Quels sont les cinq artistes au sein de toute l'histoire de l'art qui t'inspirent le plus?
Cinq? Bon allons y ... en numéro Un: Ernest Pignon Ernest pour la pureté du dessin et le message comme un état des lieux socials et apolitique. Ensuite à la volée: Arman et ses répétitions de motifs, Duchamp et son implication DADA à l'esprit d'enfance, le jeu avec les convenances et les conventions, le rejet de la raison et de la logique, Rancillac et toute la Figuration Narrative, et son utilisation de la bd, de la photo, de la pub, Lichtenstein pour son sytle traits épais, ses couleurs franches, ses masques à trame et le mouvement Pop, et ... on a dit qu'on s'arrêtait à 5 c'est bien ça? Bon alors un dernier pour la route Mantegna, juste pour sa maîtrise de la perspective et du trompe-l'oeil.


Tu te consacres entièrement au pochoir aujourd'hui; quel est ton secret?
Je crois qu'il n'y a pas de secret ... je suis au pied du mur, donc obligé d'aller de l'avant ... J'ai tout lâché pour la peinture, sans regrets mais sans aide financière non plus. Donc il n'y a que le travail et l'acharnement qui font avancer. Dès que je peux je me mets au travail. Après-midis et soirs sont généralement consacrés à la découpe et à la peinture. La matinée est réservée pour m'imprégner comme une éponge de musique, de lecture ou autre, afin de produire dans l'après-midi. Je me programme aussi un calendrier d'expo assez chargé ce qui m'oblige à un certain rythme. Cela donne une évolution au niveau des sujets et de la méthode, et une progression aux travaux.
Mais surtout je garde le plaisir de peindre, parce que les moments de doute sont tels que si tu ne prends pas ton pied à composer ou à jouer du cutter, ça devien trop dur ...

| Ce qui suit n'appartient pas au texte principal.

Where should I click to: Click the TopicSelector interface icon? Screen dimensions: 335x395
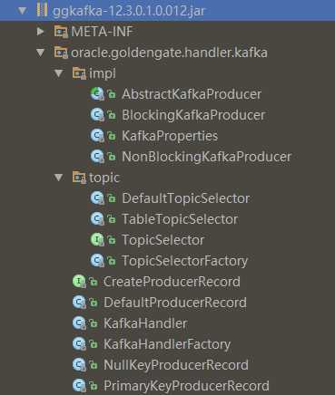coord(97,240)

Peux-tu me décrire l'endroit où tu travailles? As-tu un atelier?
Tout simplement, j'ai une chambre chez moi qui s'est transformée en atelier. Avec toutes les tâches et le bordel que ça peut comporter ... mais aussi avec la facilité de pouvoir écouter de la musique tout le temps, de ne pas avoir à faire la poussière, et surtout j'aime peindre la nuit, donc une fois fini je peux aller m'écrouler dans mon lit avec les doigts pleins de peinture. C'est pratique, mais pas forcement évident de travailler solo. Ca implique de la rigueur pour se mettre au travail quelquefois. Et bien sur le plus difficile reste d'avoir du recul sur ce que je fais, et vers ce quoi je vais. L'effet de groupe peut avoir des vertus d'émulation et apporter de l'ouverture, de la nouveauté et d'autres points de vue. Le mieux serait un atelier collectif à la maison, beaucoup plus stimulant, ça tente des gens?

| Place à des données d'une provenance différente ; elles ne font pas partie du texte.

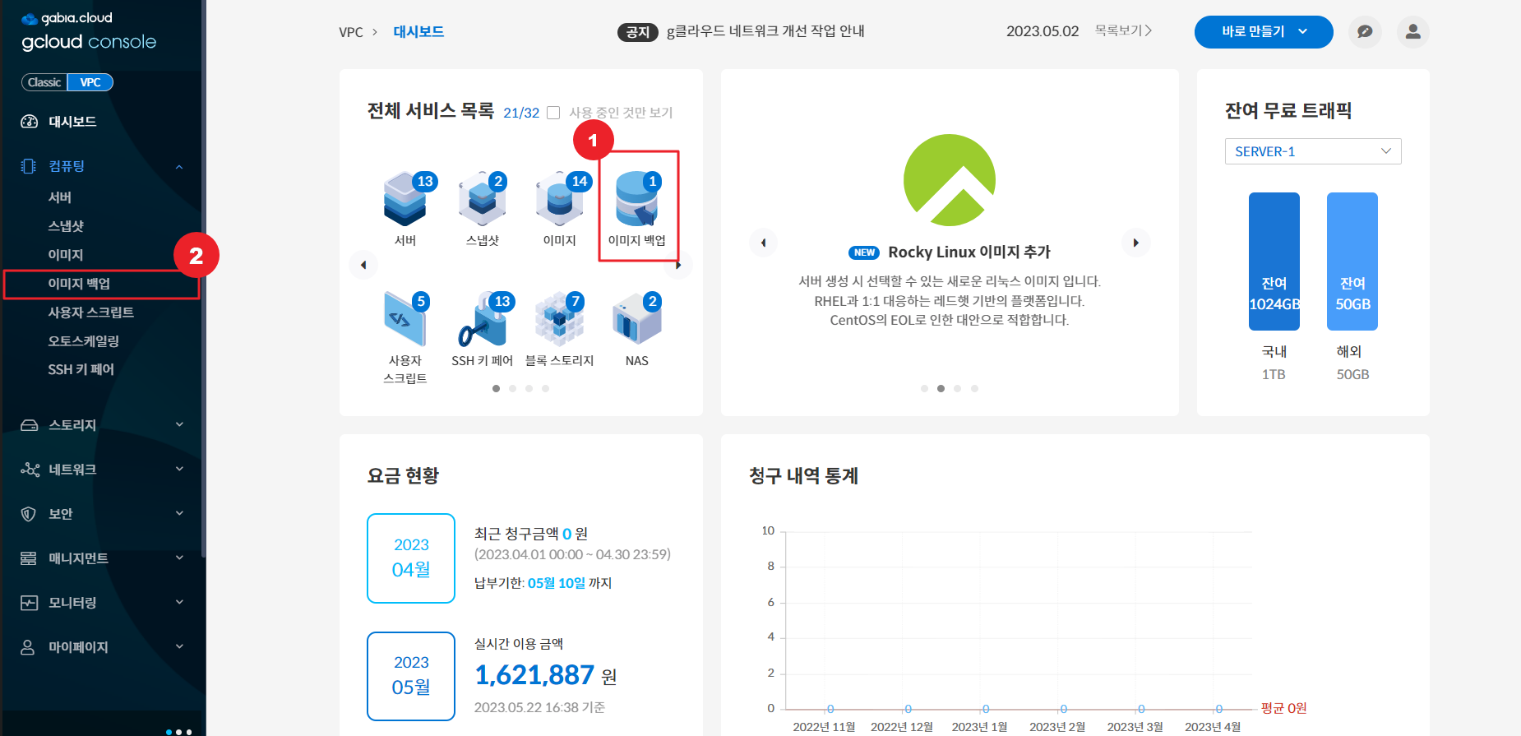This screenshot has height=736, width=1521.
Task: Open the chat support icon
Action: point(1365,32)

Quelle est ton attitude par rapport à la rue?
La rue par chez nous est entièrement recouverte de peinture. Je crois que les gens sont blasés tellement tout est peint. il n'y a rien d'autre à faire qu'attendre. Attendre qu'un bon graffeur pose une belle pièce, ou qu'un tag plus abouti embellisse ta devanture. Je respecte ce coté de la rue. Sans problème.
Mais j'ai préféré trouver un moyen de sortir le pochoir de ce magma de couleur et d'invisibilité, pour le replacer sous les yeux du passant et qu'il soit amené à lui provoquer une réaction. C'est pour ça que je cherche des lieux où le spectateuer est plus apte et plus disposé à prendre son temps et à apprécier. Je préfère choisir des lieux populaires, dans les deux sens du terme. Plutôt qu'en galerie qui reste plus élititste. Et pour ne pas perdre le lien avec la rue j'intègre pans d'affiches ou mobilier urbain, ce qui rappelle implicitement celle-ci. Et un autre aspect de la ruie aussi, c'est que tu n'as pas forcement le temps de travailler et tu ne dois penser à rien d'autre qu'à être rapide, simple et efficace une fois sur le terrain. Et je prends de plus en plus de plaisir à peindre du coup sur des plans, comme des festivals ou des perfs'...


Quel est le premier pochoir de rue que tu aies découvert
Impossible de me rappeler ... Quoique ... mais c'était pas dans la rue à proprement parler. C'était sur un blouson cuir, genre perfecto, customisé par un punk. Il me semble que cela devait être le visu des Exploited, tu vois le genre, couleur rouge sur fond noir. Trop la classe!